Information ▸

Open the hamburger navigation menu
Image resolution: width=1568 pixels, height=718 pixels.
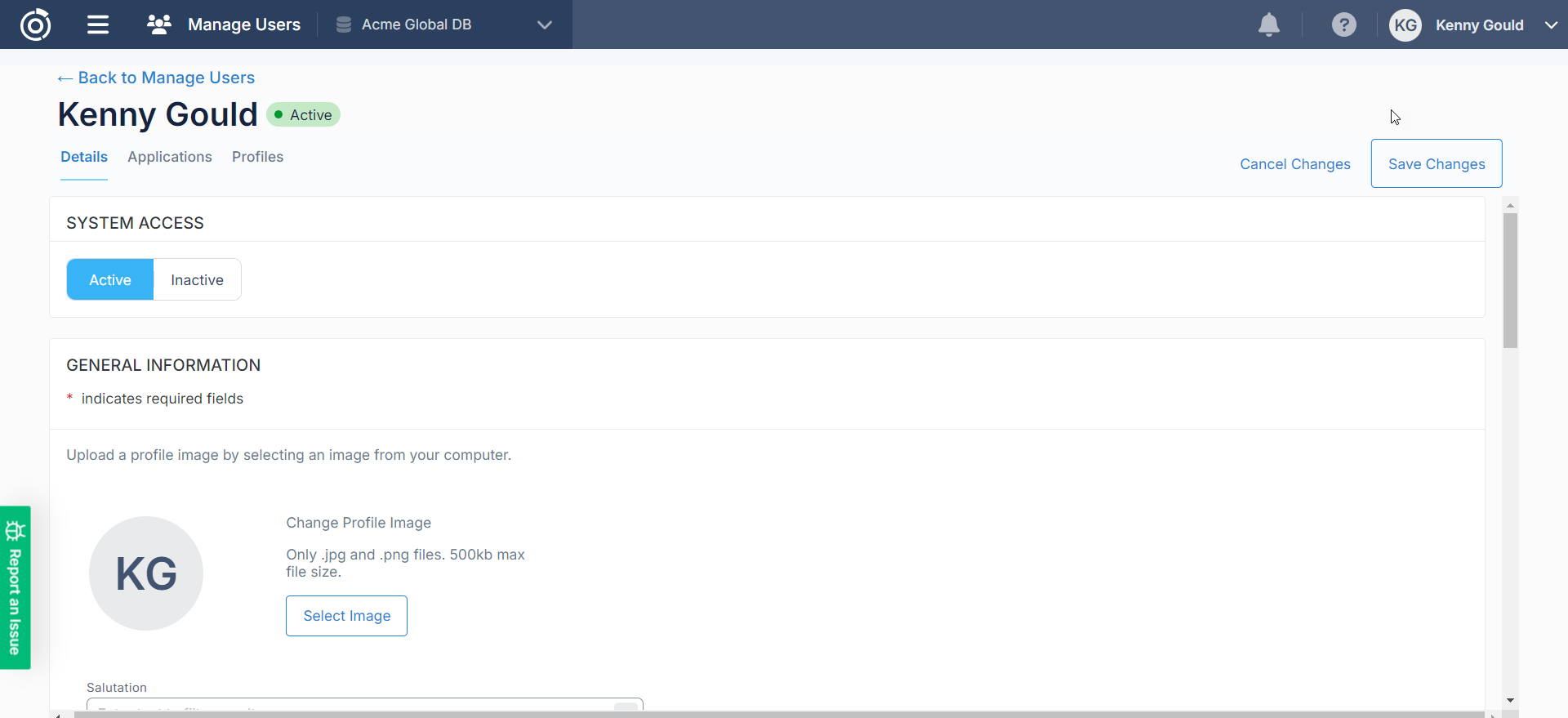tap(98, 25)
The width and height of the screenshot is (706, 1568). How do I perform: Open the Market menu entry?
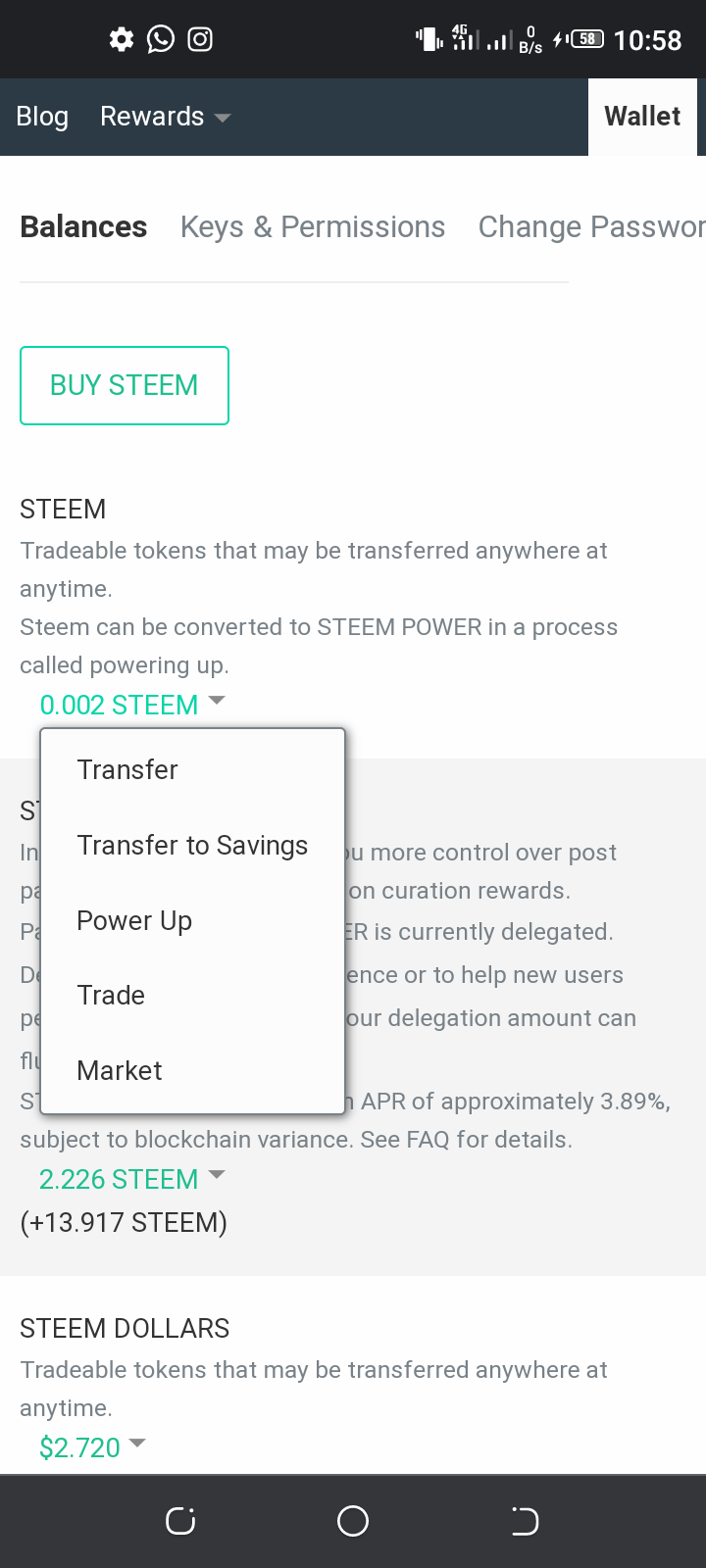120,1071
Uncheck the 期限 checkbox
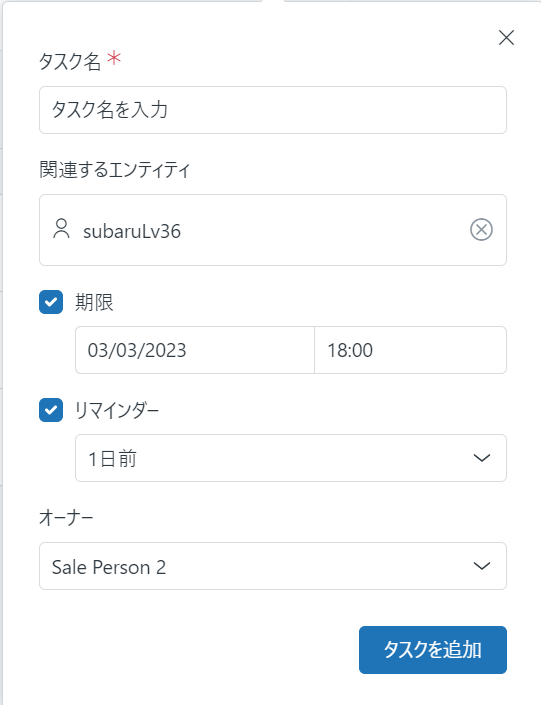This screenshot has height=705, width=541. pyautogui.click(x=51, y=302)
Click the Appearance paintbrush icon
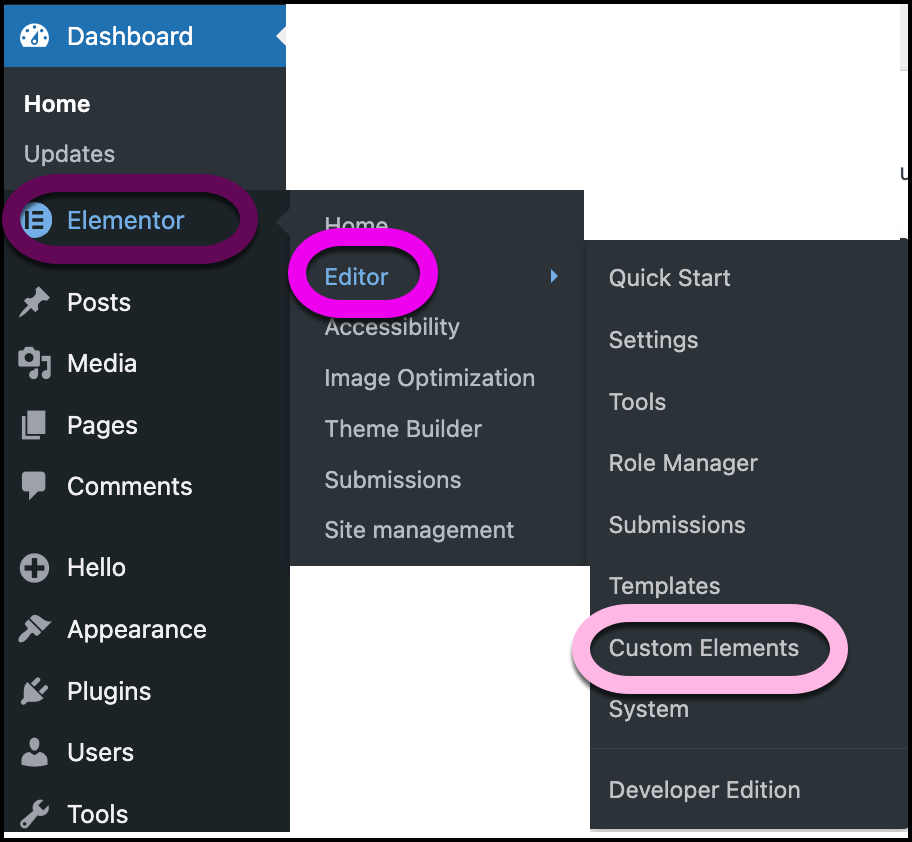This screenshot has height=842, width=912. [x=35, y=630]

Task instructions ▸ Where an entry includes an image, skip the image and return everything else exactly.

Final answer ▸
Open the hamburger navigation menu
Image resolution: width=1568 pixels, height=718 pixels.
tap(98, 25)
The width and height of the screenshot is (706, 1568). How do I perform: Open the Market menu entry?
120,1071
Uncheck the 期限 checkbox
This screenshot has height=705, width=541. pyautogui.click(x=51, y=302)
Click the Appearance paintbrush icon
This screenshot has height=842, width=912. [x=35, y=630]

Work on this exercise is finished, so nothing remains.